___ Given data ___

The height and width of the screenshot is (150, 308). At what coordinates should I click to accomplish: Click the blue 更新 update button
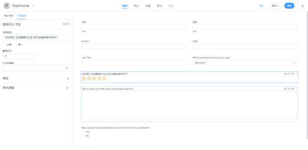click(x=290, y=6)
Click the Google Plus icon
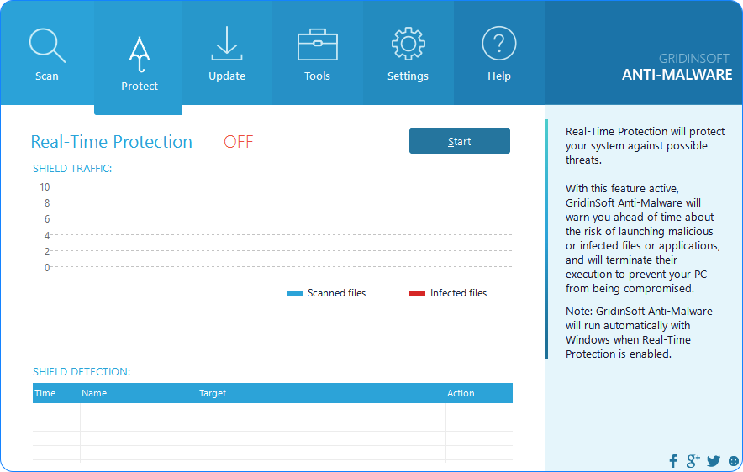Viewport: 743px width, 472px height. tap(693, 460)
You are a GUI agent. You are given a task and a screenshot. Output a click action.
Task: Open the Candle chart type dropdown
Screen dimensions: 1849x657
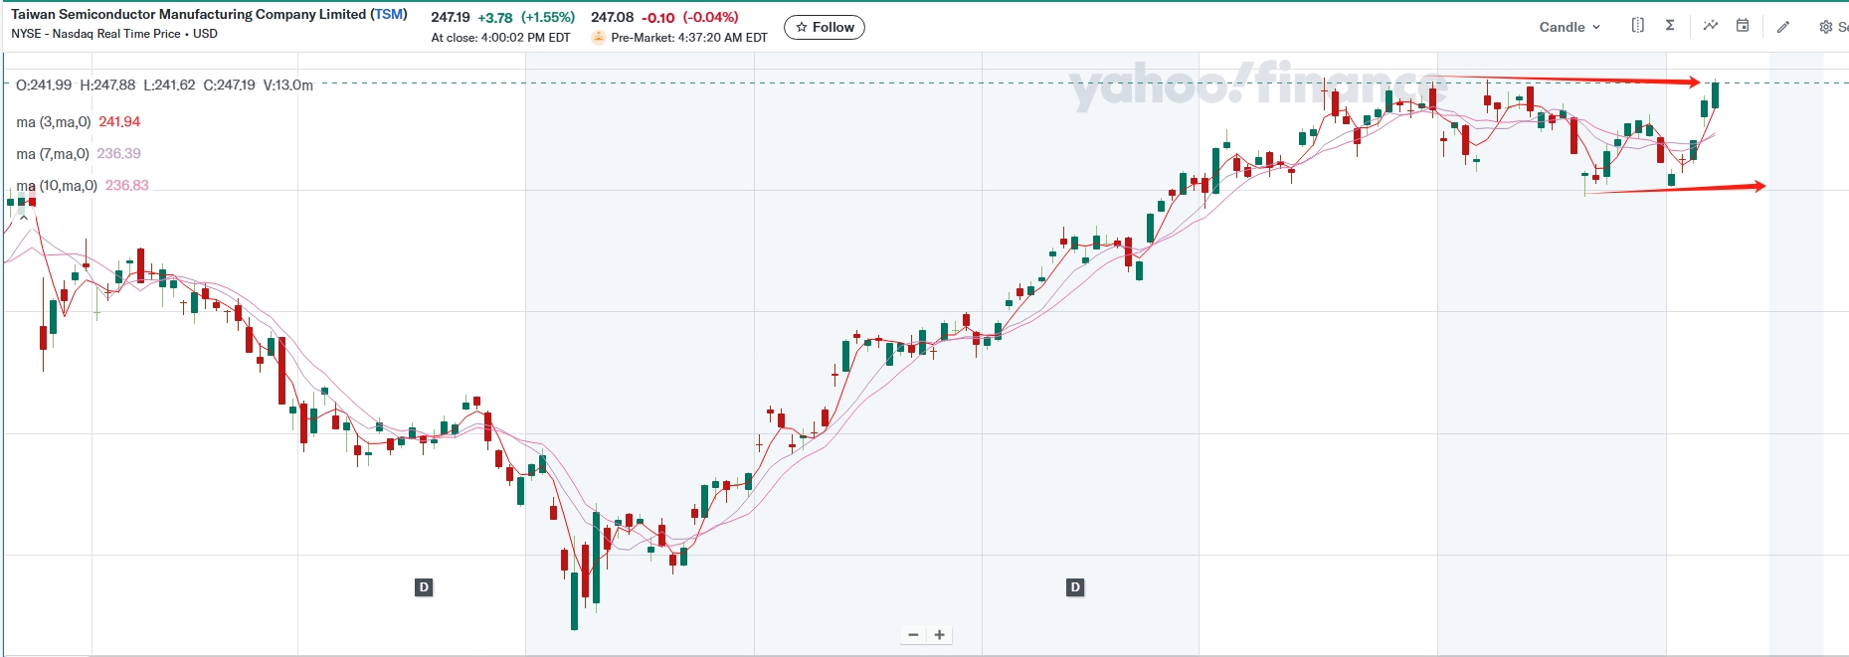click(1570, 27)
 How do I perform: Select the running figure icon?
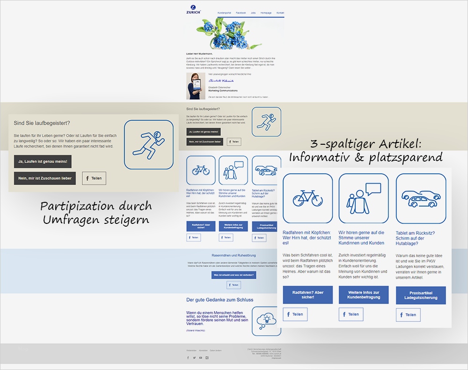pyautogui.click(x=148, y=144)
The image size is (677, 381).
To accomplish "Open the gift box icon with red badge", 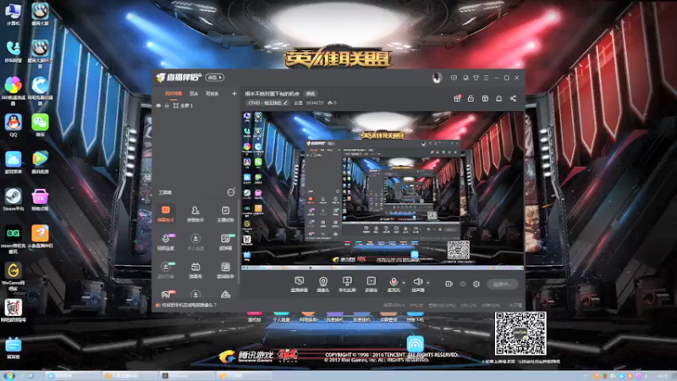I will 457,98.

___
___ Given data ___

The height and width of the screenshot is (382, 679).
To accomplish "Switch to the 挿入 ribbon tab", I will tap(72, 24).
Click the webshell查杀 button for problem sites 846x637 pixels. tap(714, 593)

___

### Task objective
Start with the line above that contains "The height and width of the screenshot is (382, 679)." and stop after the line that contains "Click the webshell查杀". Output those lines exactly, and only those.

### Answer for the task
The height and width of the screenshot is (382, 679).
To accomplish "Switch to the 挿入 ribbon tab", I will tap(72, 24).
Click the webshell查杀 button for problem sites 846x637 pixels. tap(714, 593)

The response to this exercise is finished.